More documents about African languages can be found at http://www.africanlocalisation.net/documents, especially the following documents seems interesting:

Characters needed for African orthographies in Latin writing system - http://www.africanlocalisation.net/content/characters-needed-african-orthographies-latin-writing-system

Just adding together the number of speakers of the languages given as examples above that uses extended latin alphabets gives about 140 million speakers, showing that coverage of different character sets is important.

Right to left support

Finaly some languages such as Arabic is writen from right to left. The MediaWiki software has to fully support these languages as well. Some problem description, someone please!.

Languages without orthographies

Conservative estimate of the number of languages is ~6000. Methodology of identifying what is language and what is not varies a lot.
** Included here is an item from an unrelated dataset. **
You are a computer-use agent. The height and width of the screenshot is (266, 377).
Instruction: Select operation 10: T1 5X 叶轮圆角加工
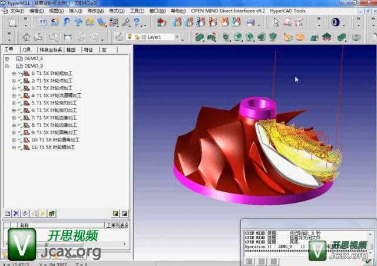[x=56, y=140]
Because of cultural and political reasons, relatively distant language systems are often included inside of one "language" (cf. Mandarin Chinese). A number of the languages of rain forests of Amazon, Africa and Polynesia are not "discovered" yet.

The most of languages don't have orthographies. Orthography is exclusivity of ~1000 languages at most.

The most of the languages will disappear during this century. Those languages are interesting to Wikimedia just in the sense of preserving cultural and scientific knowledge.

However, many of them have fair chances to survive. Chances for survival of those languages will be significantly increased if they have Wikimedia projects, which means that they have to have orthographies.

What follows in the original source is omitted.